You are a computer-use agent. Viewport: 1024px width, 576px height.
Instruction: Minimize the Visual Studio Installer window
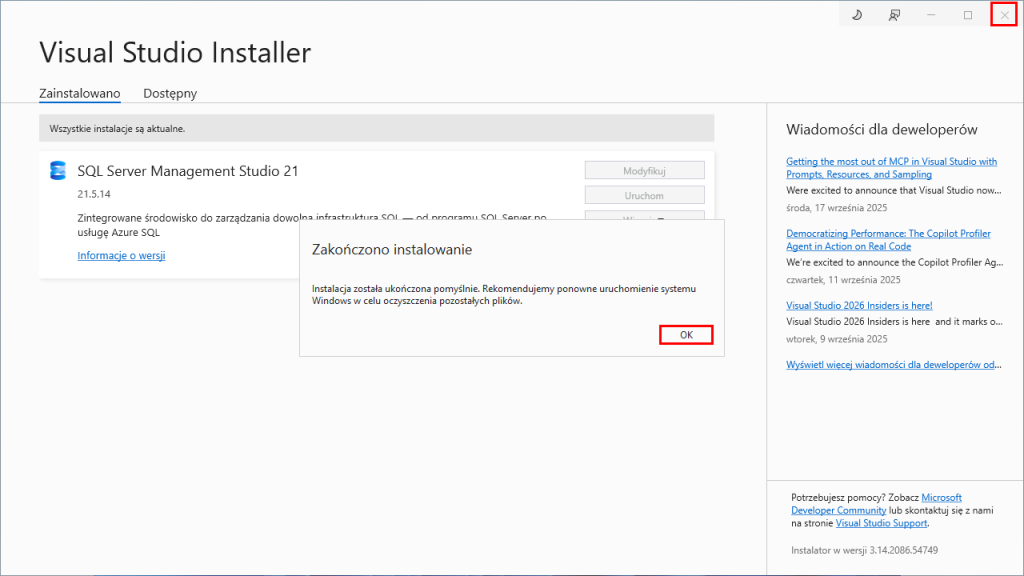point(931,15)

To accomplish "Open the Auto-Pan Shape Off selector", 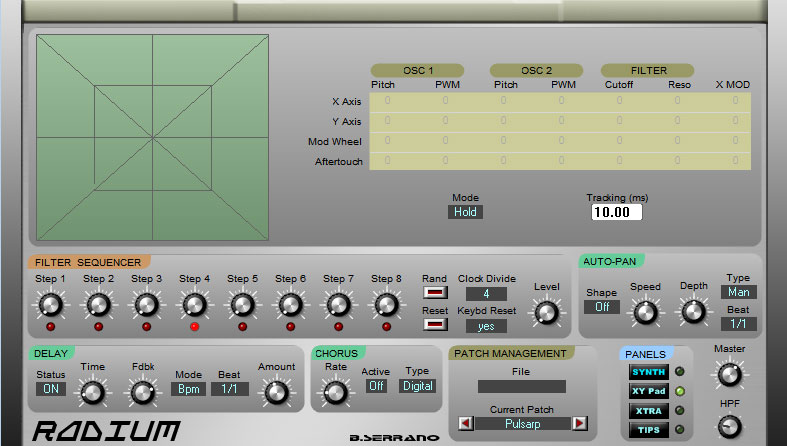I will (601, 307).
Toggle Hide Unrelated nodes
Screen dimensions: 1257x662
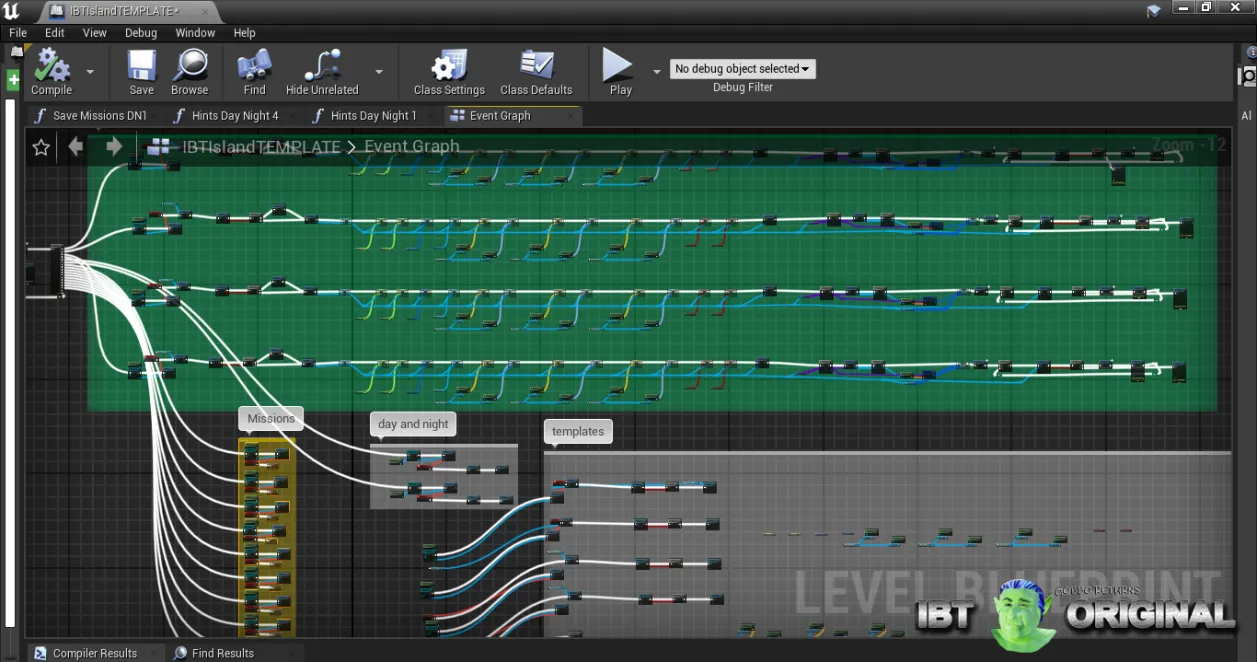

☆ ☆ ☆

Task to complete: Set down again, exactly, the lines from the one with "Toggle Hide Unrelated nodes" to the last line of the data, both included and pictures excluded.

Result for this task:
Toggle Hide Unrelated nodes
Screen dimensions: 1257x662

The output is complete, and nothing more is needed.